:: DOCUMENT TEXT ::

/---

Doing this you'll be sure that every instance you'll deploy will have the right versions. And, if you need to use a development version, or your own version, you can use buildout extensions like http://pypi.python.org/pypi/mr.developer to declare it, as Plone's core developers do into https://github.com/plone/buildout.coredev/ (see https://github.com/plone/buildout.coredev/blob/4.2/sources.cfg for example).

There are already some builouts for bootstrapping OE:

https://github.com/kalymero/OpenERP-Buildout
https://github.com/kdeldycke/openerp.buildout

but they can't use the entire power of buildout since the are no eggs for OE modules.

Moreover, by publishing eggs we'll have a track of the history and the progress of a package, and who did it, who's maintaining it. Not to mention that if you miss a package you can just "pip install" it, that's it.

I'm not working "constantly" on OpenERP anymore, but every time I come back to it for some spot work I always found myself lost in this crazy pattern of "re-implementing my own thing". I feel PITA when I have to deal w/ the big mis-use that OpenERP sa does of the python eco-system (and other systems, technologies as well). Every time they need a feature they implement their own solution (or copy&paste the entire code of a package in the core, as they formerly did with vatnumber check), no matter if there are already tools well-documented and supported by other developers and communities, and I'm scared about they'll do so for version pinning too (as Raphael already pointed out).

\---

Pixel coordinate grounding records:

/---

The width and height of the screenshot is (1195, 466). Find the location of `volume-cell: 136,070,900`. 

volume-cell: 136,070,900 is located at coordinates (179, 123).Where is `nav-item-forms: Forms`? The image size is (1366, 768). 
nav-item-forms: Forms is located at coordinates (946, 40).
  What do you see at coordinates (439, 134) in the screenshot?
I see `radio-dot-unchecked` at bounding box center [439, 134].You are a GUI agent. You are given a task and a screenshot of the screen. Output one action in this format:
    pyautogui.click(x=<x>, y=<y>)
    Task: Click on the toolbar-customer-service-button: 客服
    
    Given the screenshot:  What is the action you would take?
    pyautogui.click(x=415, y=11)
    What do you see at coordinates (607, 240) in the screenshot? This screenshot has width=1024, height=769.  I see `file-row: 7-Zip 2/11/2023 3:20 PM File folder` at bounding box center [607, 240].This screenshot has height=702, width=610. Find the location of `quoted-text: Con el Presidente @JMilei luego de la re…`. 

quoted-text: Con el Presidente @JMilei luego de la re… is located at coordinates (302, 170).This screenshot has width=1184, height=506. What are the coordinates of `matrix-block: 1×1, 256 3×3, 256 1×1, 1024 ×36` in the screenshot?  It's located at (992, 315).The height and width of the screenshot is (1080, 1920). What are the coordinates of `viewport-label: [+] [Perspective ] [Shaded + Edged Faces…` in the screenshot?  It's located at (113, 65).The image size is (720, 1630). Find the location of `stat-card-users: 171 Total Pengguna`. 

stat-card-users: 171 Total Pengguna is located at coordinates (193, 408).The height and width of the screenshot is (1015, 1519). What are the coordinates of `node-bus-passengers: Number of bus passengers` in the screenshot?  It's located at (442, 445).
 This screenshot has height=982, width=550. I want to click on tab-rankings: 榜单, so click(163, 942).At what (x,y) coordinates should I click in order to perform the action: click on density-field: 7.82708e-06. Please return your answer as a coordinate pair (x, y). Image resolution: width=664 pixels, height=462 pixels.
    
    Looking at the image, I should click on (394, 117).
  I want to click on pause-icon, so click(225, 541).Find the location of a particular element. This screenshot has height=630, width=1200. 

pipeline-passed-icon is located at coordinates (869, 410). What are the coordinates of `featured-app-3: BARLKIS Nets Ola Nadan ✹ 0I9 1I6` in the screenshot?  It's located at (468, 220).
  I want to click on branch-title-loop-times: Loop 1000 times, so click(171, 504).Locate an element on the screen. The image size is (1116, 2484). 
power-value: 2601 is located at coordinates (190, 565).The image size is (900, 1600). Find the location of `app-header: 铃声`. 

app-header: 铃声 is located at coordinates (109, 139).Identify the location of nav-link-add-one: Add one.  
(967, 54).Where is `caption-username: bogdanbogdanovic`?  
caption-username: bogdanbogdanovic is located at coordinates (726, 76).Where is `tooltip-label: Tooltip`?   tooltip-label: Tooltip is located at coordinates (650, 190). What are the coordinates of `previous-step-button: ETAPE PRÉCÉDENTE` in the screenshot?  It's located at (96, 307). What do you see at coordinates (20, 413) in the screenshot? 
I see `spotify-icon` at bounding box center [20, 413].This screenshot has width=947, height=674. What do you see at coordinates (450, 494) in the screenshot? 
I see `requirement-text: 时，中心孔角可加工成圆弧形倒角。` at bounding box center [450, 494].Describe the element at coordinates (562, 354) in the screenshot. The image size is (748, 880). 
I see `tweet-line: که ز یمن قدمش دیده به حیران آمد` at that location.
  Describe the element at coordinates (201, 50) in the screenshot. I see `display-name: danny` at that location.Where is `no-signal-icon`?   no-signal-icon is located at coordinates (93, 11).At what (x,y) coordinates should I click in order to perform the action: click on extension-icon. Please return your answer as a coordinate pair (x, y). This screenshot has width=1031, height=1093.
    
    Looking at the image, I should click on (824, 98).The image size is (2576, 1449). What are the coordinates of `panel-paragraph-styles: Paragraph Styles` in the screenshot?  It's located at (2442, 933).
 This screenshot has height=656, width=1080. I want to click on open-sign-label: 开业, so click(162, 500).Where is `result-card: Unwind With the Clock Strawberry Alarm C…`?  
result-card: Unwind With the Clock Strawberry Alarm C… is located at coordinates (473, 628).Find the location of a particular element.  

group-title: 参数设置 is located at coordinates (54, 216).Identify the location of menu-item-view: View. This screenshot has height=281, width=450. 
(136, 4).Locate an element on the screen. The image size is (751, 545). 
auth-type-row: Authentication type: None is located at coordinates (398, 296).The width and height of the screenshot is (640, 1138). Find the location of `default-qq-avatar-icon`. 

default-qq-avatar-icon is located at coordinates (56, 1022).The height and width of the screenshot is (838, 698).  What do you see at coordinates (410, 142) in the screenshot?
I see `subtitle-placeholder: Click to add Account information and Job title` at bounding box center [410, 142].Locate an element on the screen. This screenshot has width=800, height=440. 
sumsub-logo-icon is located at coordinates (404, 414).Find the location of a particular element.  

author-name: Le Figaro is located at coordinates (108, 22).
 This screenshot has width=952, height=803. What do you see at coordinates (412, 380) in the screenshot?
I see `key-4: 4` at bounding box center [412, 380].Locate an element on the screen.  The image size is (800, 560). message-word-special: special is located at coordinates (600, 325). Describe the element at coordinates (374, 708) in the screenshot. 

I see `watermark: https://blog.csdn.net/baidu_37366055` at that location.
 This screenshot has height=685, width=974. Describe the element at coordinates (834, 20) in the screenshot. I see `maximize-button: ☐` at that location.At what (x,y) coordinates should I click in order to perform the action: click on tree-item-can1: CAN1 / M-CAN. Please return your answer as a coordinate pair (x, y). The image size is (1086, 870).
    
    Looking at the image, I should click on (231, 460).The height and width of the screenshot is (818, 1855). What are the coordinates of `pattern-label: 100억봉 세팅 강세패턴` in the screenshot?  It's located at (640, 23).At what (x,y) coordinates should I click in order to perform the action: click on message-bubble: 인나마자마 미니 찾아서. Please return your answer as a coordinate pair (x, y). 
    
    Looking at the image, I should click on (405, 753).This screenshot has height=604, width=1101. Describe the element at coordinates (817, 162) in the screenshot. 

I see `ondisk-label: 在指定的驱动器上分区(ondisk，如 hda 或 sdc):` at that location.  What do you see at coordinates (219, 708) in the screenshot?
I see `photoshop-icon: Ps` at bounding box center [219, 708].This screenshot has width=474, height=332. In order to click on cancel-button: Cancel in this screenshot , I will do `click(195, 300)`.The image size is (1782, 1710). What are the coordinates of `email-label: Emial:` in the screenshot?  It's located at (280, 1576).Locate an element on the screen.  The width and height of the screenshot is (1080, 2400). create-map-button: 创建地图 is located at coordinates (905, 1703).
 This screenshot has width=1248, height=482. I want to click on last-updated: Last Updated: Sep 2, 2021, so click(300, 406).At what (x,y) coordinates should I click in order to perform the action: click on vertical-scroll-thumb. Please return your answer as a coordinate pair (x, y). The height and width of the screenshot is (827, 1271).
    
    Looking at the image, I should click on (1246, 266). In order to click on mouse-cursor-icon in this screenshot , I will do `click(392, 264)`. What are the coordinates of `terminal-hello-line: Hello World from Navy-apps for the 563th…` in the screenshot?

\---

:: REQUEST 1 ::
In the post about OpenERP buildouts, why can't the existing buildouts for bootstrapping OE use the full power of buildout?
:: REQUEST 2 ::
List every web address that appears in the post about OpenERP buildouts.
:: REQUEST 3 ::
Rewrite the paragraph of the post about OpenERP buildouts that begins "I'm not working" as a short bulleted list that keeps its main facts.

:: RESPONSE BOX 1 ::
Because there are no eggs for OE modules.

:: RESPONSE BOX 2 ::
- http://pypi.python.org/pypi/mr.developer
- https://github.com/plone/buildout.coredev/
- https://github.com/plone/buildout.coredev/blob/4.2/sources.cfg
- https://github.com/kalymero/OpenERP-Buildout
- https://github.com/kdeldycke/openerp.buildout

:: RESPONSE BOX 3 ::
- The writer no longer works on OpenERP constantly but returns to it for spot work.
- Each time, the writer gets lost in OpenERP's pattern of "re-implementing my own thing."
- OpenERP sa misuses the Python ecosystem and other systems and technologies.
- Whenever they need a feature, they build their own solution or copy a whole package's code into the core, as they once did with the vatnumber check.
- They do this even when well-documented tools supported by other developers and communities already exist.
- The writer fears they will do the same for version pinning, as Raphael already pointed out.